*What you should do*
Leave out the pictures and transcribe the rest of the records exactly.

*Supplied information*
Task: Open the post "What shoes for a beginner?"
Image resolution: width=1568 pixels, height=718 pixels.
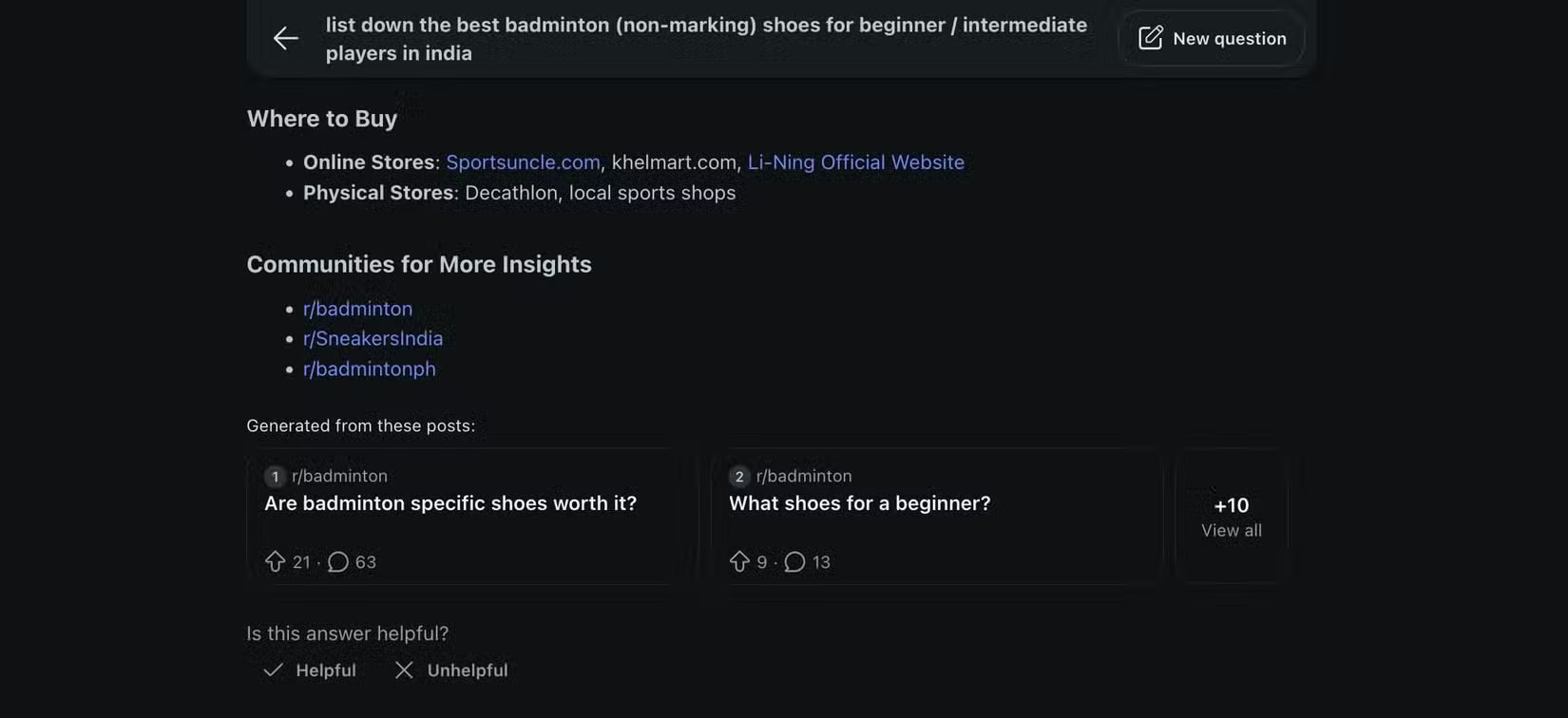Action: pyautogui.click(x=860, y=502)
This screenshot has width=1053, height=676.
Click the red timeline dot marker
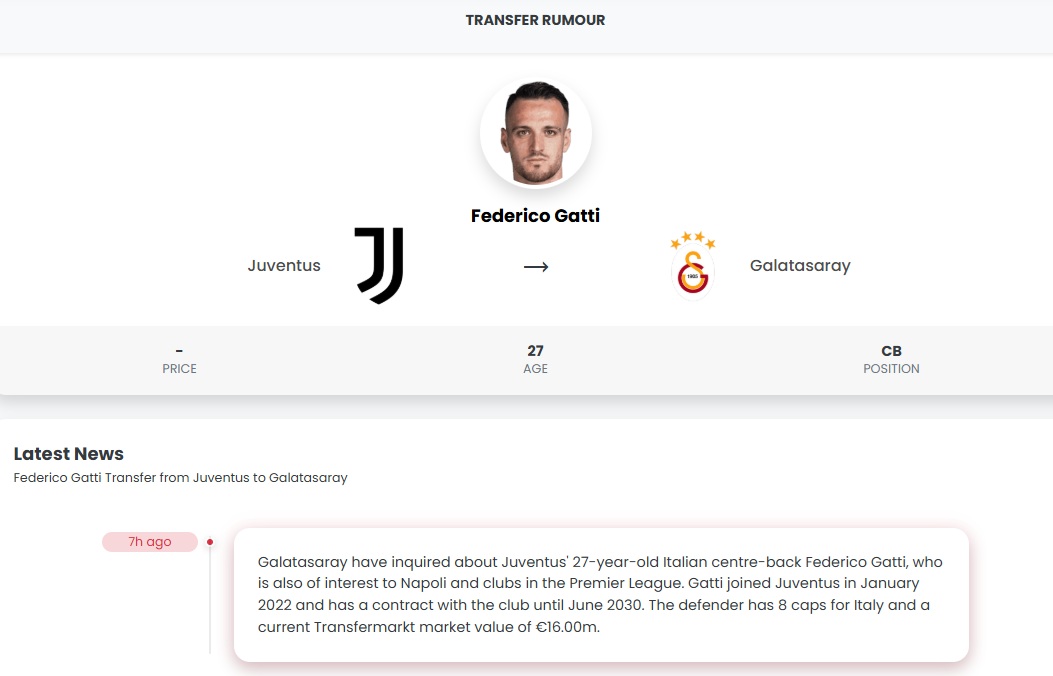point(210,542)
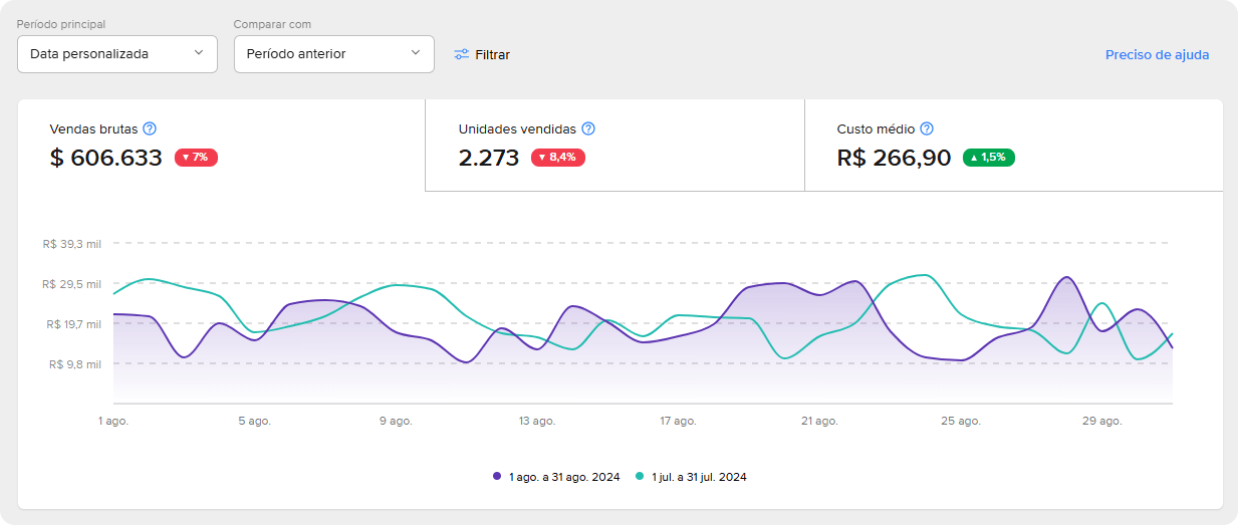
Task: Click the purple legend dot for August
Action: 497,477
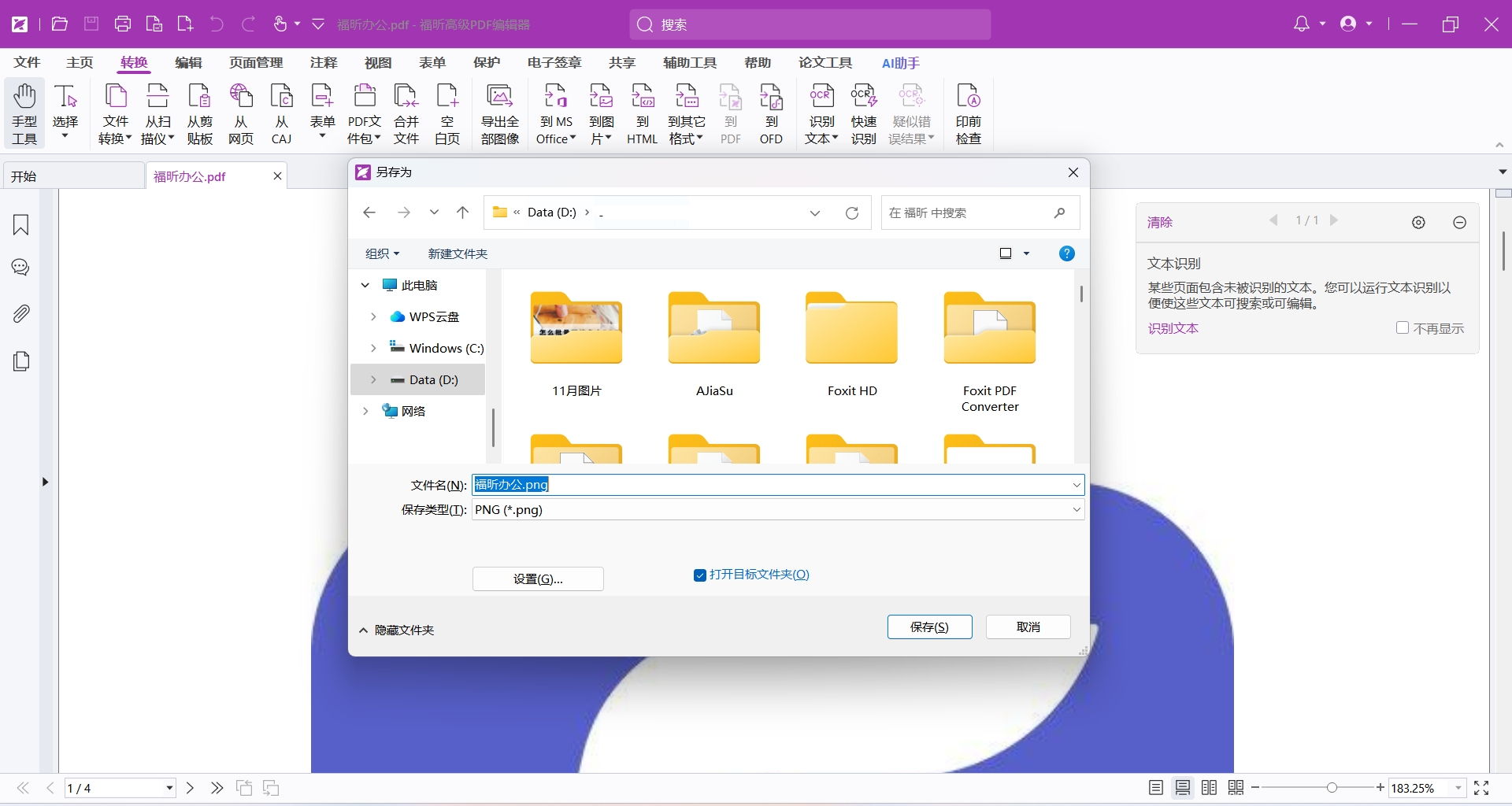Viewport: 1512px width, 806px height.
Task: Check the don't show again checkbox
Action: tap(1402, 328)
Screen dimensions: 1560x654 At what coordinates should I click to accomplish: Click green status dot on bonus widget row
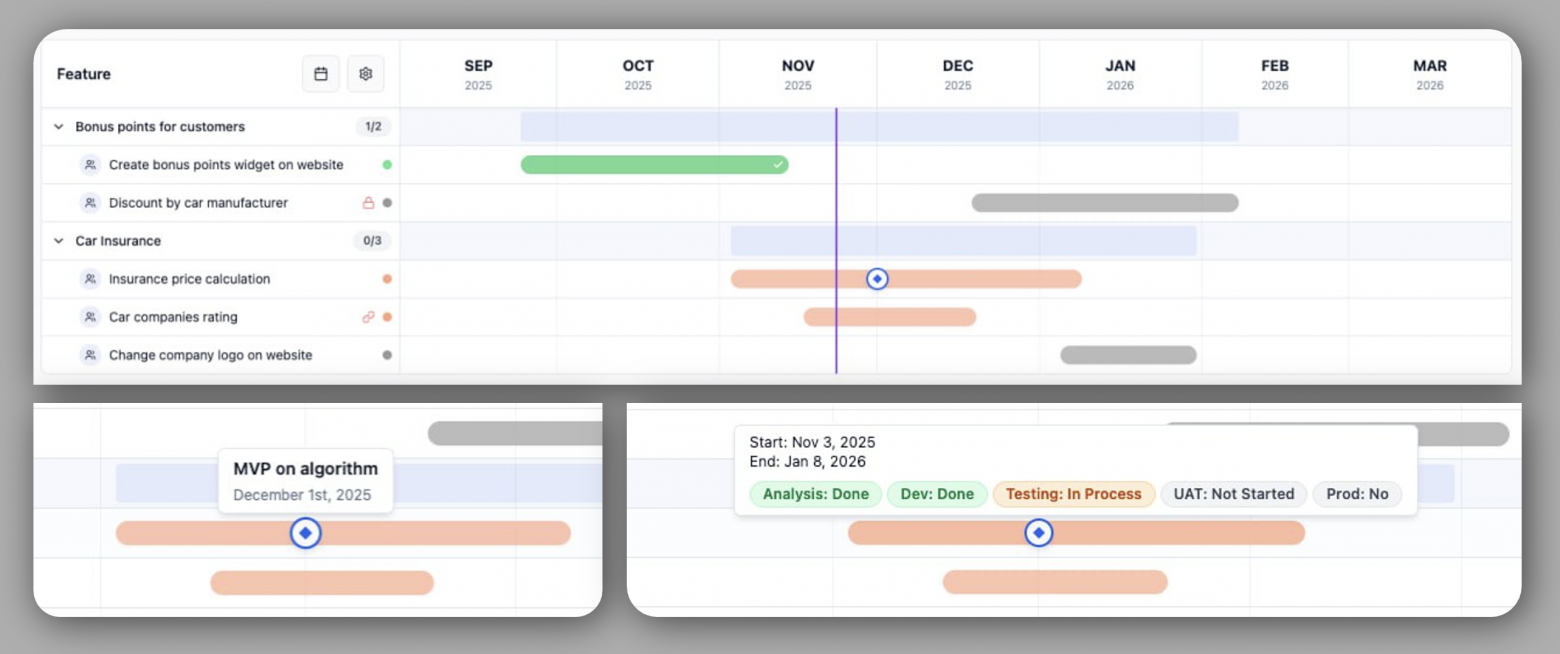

*Reply*
Task: Open the post "What shoes for a beginner?"
Image resolution: width=1568 pixels, height=718 pixels.
Action: pyautogui.click(x=860, y=502)
This screenshot has width=1053, height=676.
Click the red timeline dot marker
point(210,542)
Task: Click the purple legend dot for August
Action: 497,477
Viewport: 1512px width, 806px height.
Task: Check the don't show again checkbox
Action: tap(1402, 328)
Screen dimensions: 1560x654 At what coordinates should I click to accomplish: Click green status dot on bonus widget row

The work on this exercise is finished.